__Text section__:
Attention 2 (Two arrows!). We use the arrow “ \(\to\) ” only between the sets, domain and codomain, and “ \(\mapsto\) ” only between the elements.
Example 3. \(f:\mathbb{N} \rightarrow \mathbb{N}\) with \(f(x)=x^2\) maps each natural number to its square.
Well-definedness
What can go wrong with the definition of a map? Sometimes, when defining a function, it is not completely clear, if this makes sense. Then one has to work and make this function well-defined.
Example: the square-root
Try to define a map \(a \to \sqrt{a}\) in a mathematically rigorous way.

__Recorded information__:
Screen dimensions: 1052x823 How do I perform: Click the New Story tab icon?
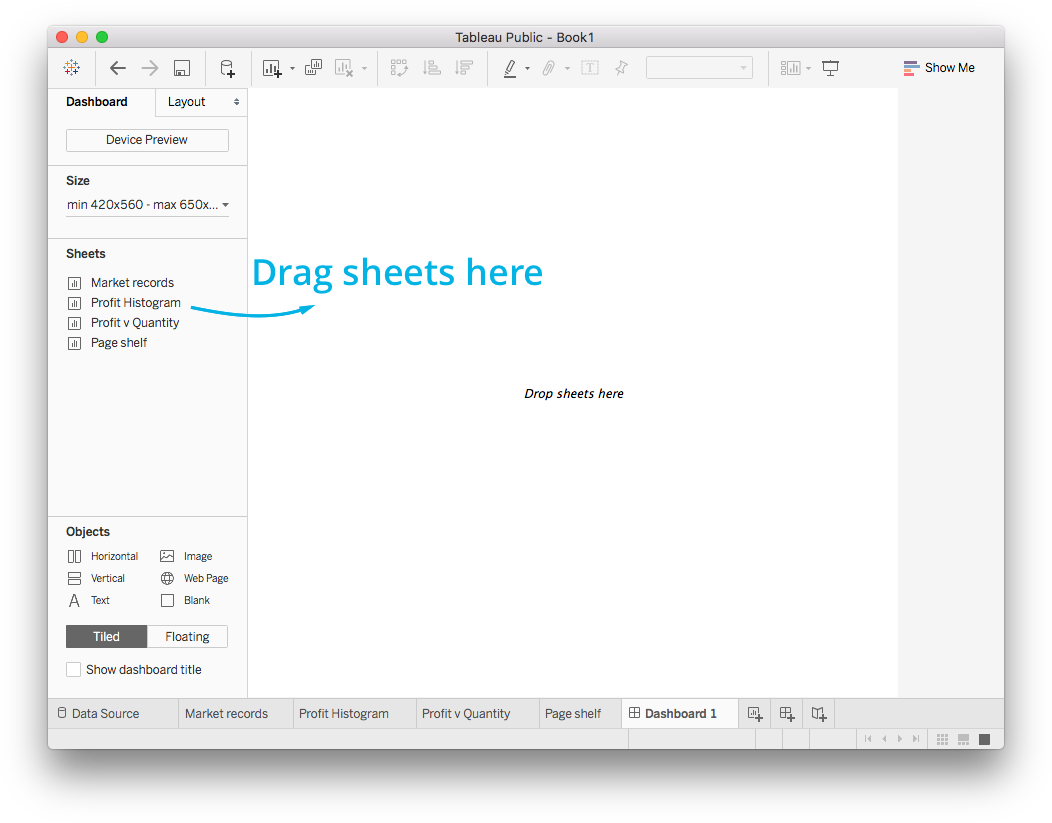[819, 714]
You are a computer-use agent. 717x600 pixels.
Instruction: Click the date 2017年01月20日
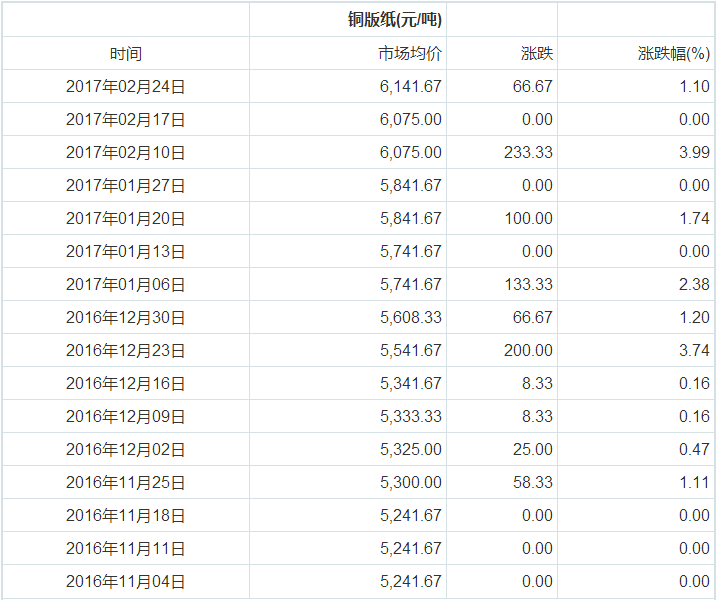(x=126, y=219)
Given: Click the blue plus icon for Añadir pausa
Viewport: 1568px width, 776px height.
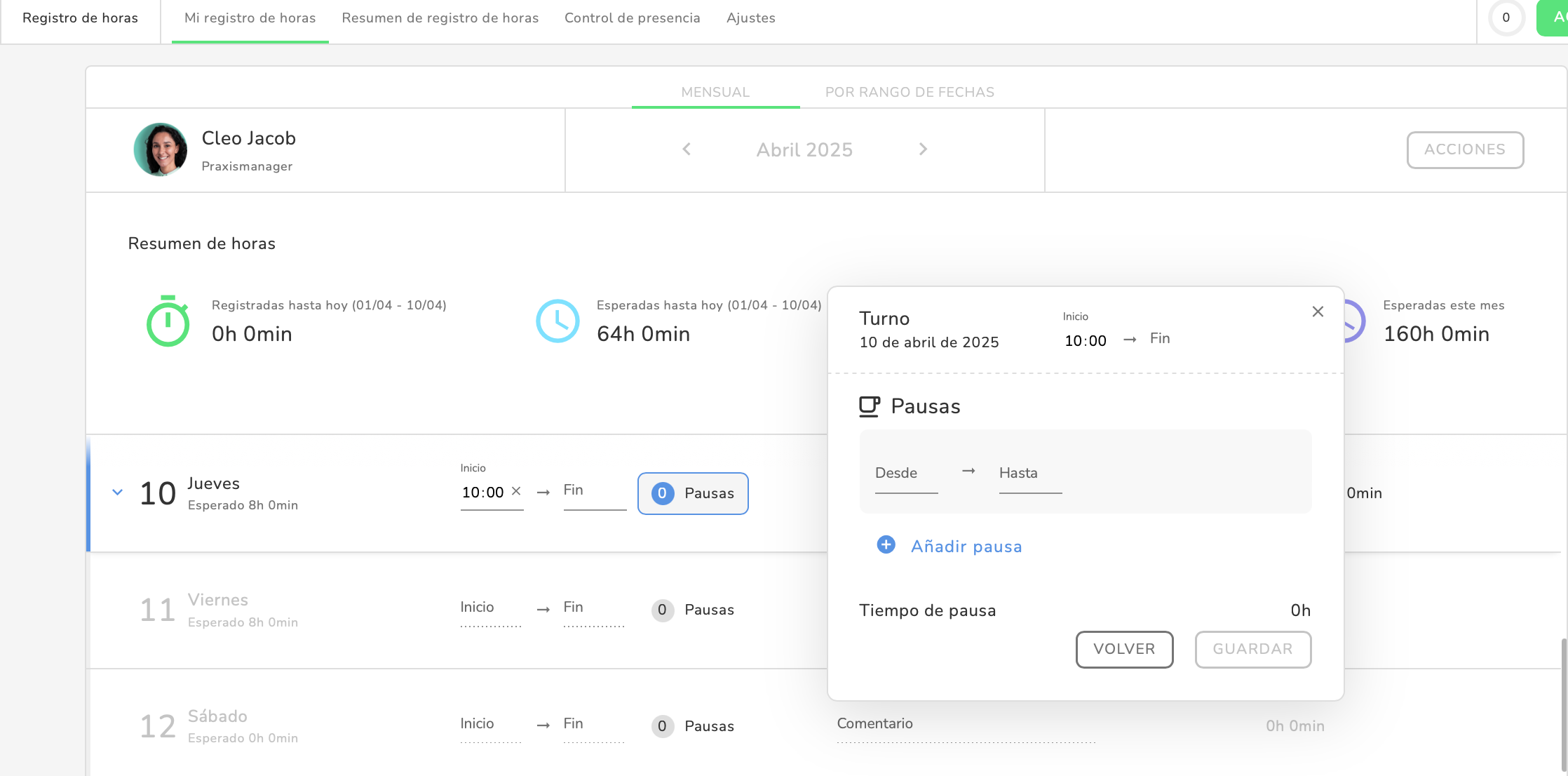Looking at the screenshot, I should click(x=886, y=545).
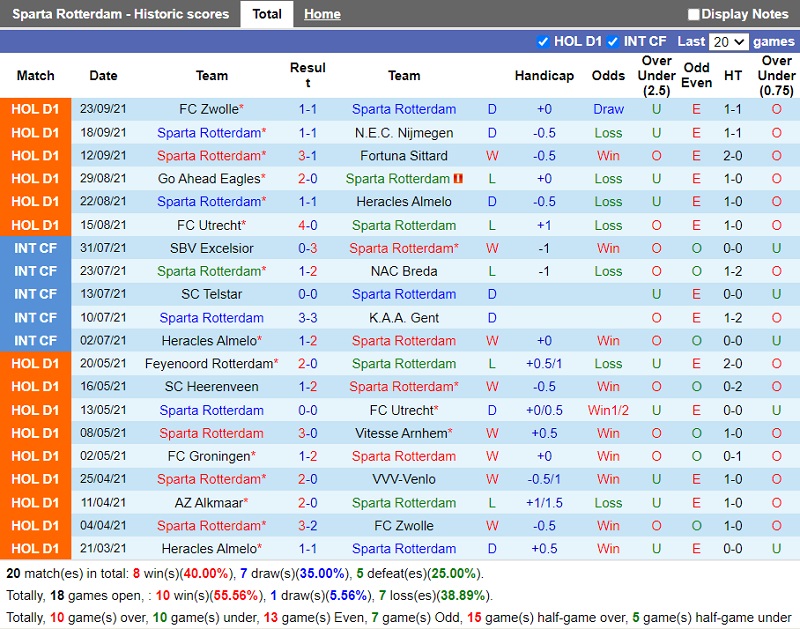
Task: Switch to the Home tab
Action: point(322,14)
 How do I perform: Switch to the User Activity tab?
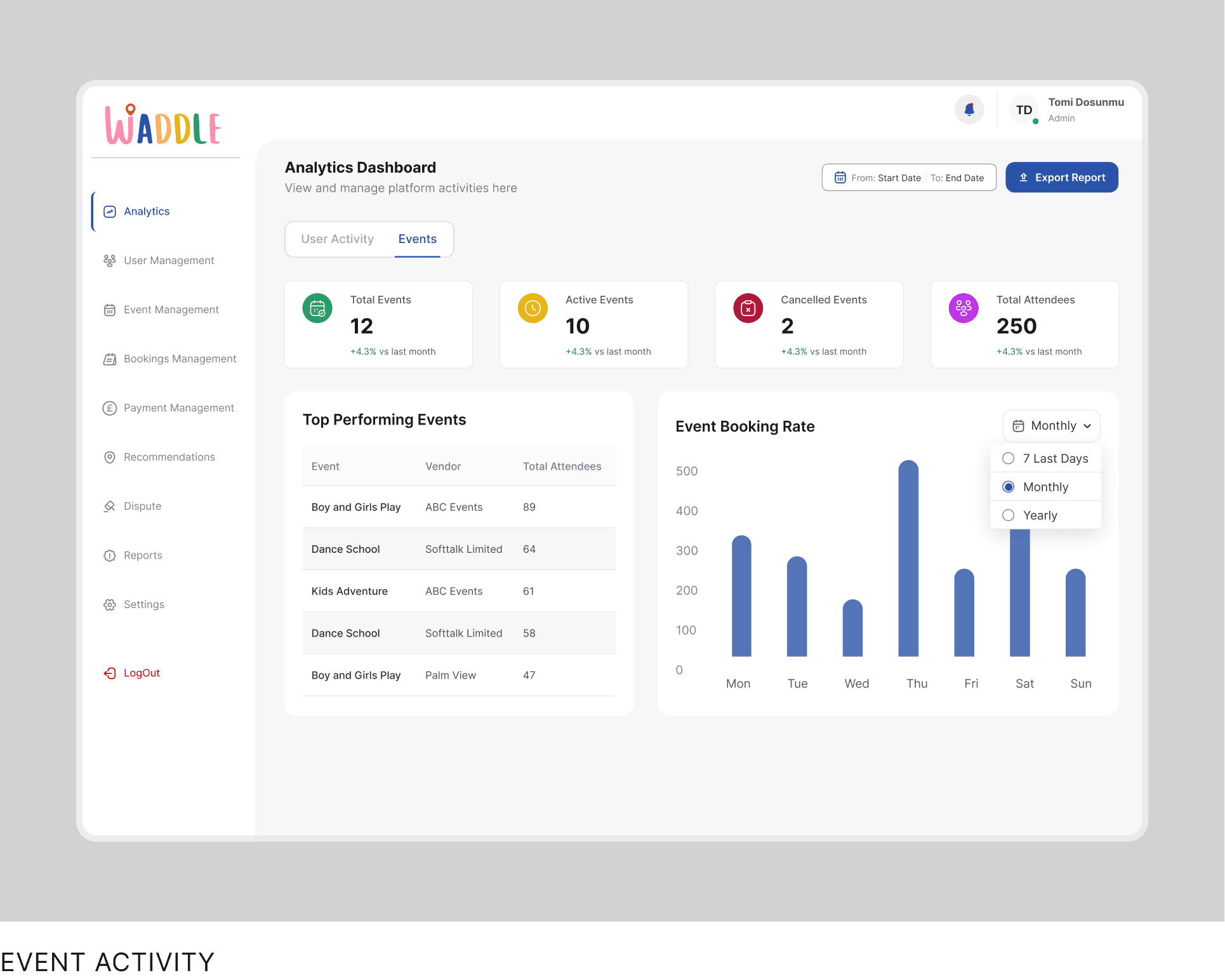tap(338, 239)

__Tasks__:
(a) Extract the passage on maps and well-definedness word for word, from "Well-definedness" up to and including "mathematically rigorous way.".
(b) Continue the passage on maps and well-definedness from where it stops.

__Results by task__:
(a)
Well-definedness
What can go wrong with the definition of a map? Sometimes, when defining a function, it is not completely clear, if this makes sense. Then one has to work and make this function well-defined.
Example: the square-root
Try to define a map \(a \to \sqrt{a}\) in a mathematically rigorous way.

(b)
Naive definition: \[\begin{aligned} \sqrt{\hphantom{x}} : \mathbb{R} &\to \mathbb{R}\\ a &\mapsto \mbox{ the solution of } x^2=a. \end{aligned}\] Problem of well-definedness: As we all know, the above equation has two (\(a>0\)), one (\(a=0\)), or zero (\(a<0\)) solutions.
First way: restrict the domain of definition and the codomain \[\mathbb{R}^+_0 = \{ a \in \mathbb{R}: a \ge 0 \}\] Then: \[\begin{aligned} \sqrt{\hphantom{x}} : \mathbb{R}^+_0 &\to \mathbb{R}^+_0\\ a &\mapsto \mbox{ the non-negative solution of } x^2=a. \end{aligned}\] This yields the classical square-root.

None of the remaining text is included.